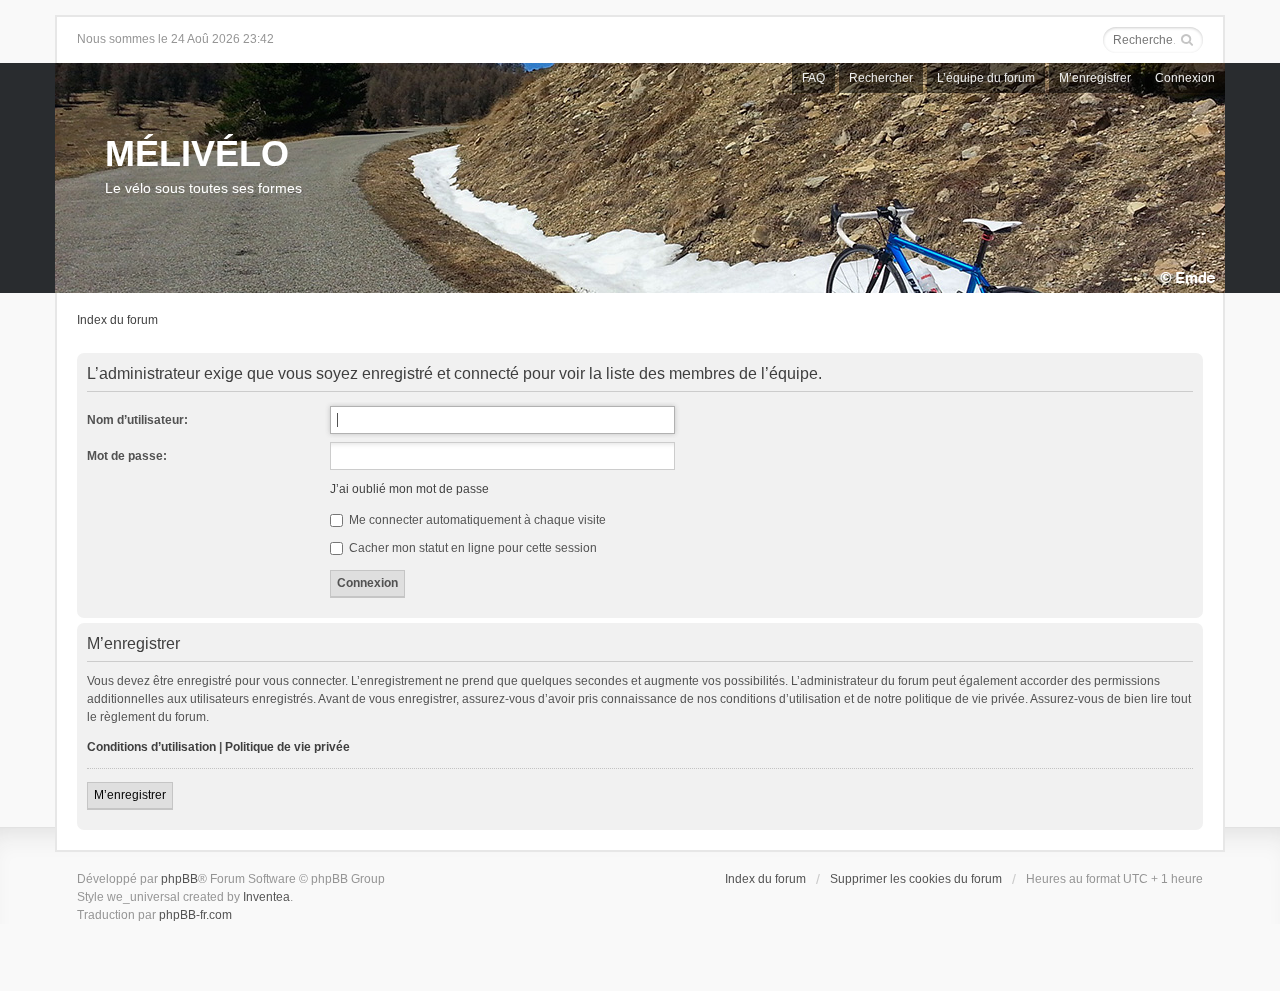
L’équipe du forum (986, 78)
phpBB (179, 879)
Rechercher (881, 78)
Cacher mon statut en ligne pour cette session (471, 548)
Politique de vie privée (287, 747)
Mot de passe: (127, 456)
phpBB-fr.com (195, 915)
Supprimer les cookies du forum (916, 879)
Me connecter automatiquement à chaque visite (476, 520)
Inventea (266, 897)
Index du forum (117, 320)
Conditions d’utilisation (151, 747)
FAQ (813, 78)
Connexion (1185, 78)
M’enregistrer (1095, 78)
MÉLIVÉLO (197, 153)
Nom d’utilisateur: (137, 420)
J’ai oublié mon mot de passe (409, 489)
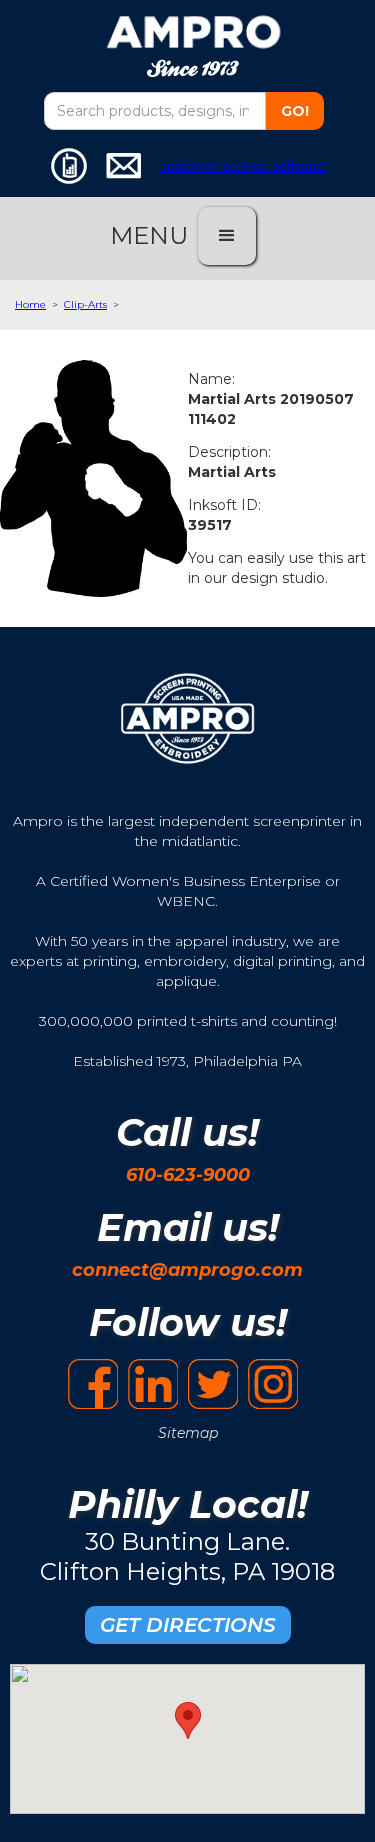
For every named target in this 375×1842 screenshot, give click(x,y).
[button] (227, 236)
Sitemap (188, 1433)
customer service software (243, 166)
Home (30, 304)
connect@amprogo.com (187, 1270)
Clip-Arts (85, 304)
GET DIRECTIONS (188, 1625)
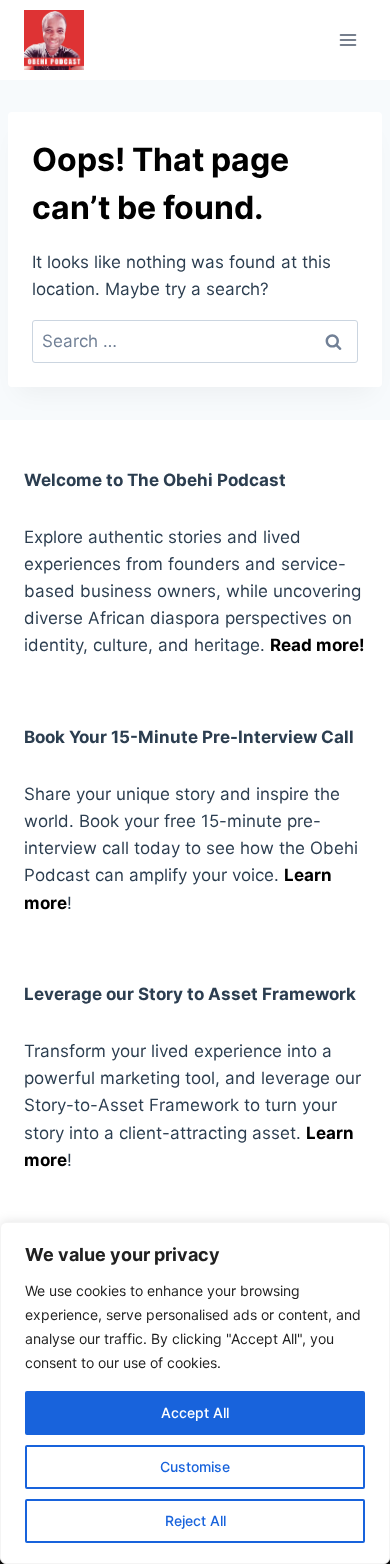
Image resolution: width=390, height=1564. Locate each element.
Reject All (195, 1520)
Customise (195, 1466)
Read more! (317, 645)
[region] (195, 1393)
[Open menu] (347, 39)
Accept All (195, 1412)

▶ ACTIVITY
The material shown above is to be repeated verbatim, and its pictures are to be omitted.

▶ RESULT
L’équipe du forum (986, 78)
phpBB (179, 879)
Rechercher (881, 78)
Cacher mon statut en ligne pour cette session (471, 548)
Politique de vie privée (287, 747)
Mot de passe: (127, 456)
phpBB-fr.com (195, 915)
Supprimer les cookies du forum (916, 879)
Me connecter automatiquement à chaque visite (476, 520)
Inventea (266, 897)
Index du forum (117, 320)
Conditions d’utilisation (151, 747)
FAQ (813, 78)
Connexion (1185, 78)
M’enregistrer (1095, 78)
MÉLIVÉLO (197, 153)
Nom d’utilisateur: (137, 420)
J’ai oublié mon mot de passe (409, 489)
For every named target in this 375×1842 screenshot, give click(x,y).
[button] (227, 236)
Sitemap (188, 1433)
customer service software (243, 166)
Home (30, 304)
connect@amprogo.com (187, 1270)
Clip-Arts (85, 304)
GET DIRECTIONS (188, 1625)
Image resolution: width=390, height=1564. Locate each element.
Reject All (195, 1520)
Customise (195, 1466)
Read more! (317, 645)
[region] (195, 1393)
[Open menu] (347, 39)
Accept All (195, 1412)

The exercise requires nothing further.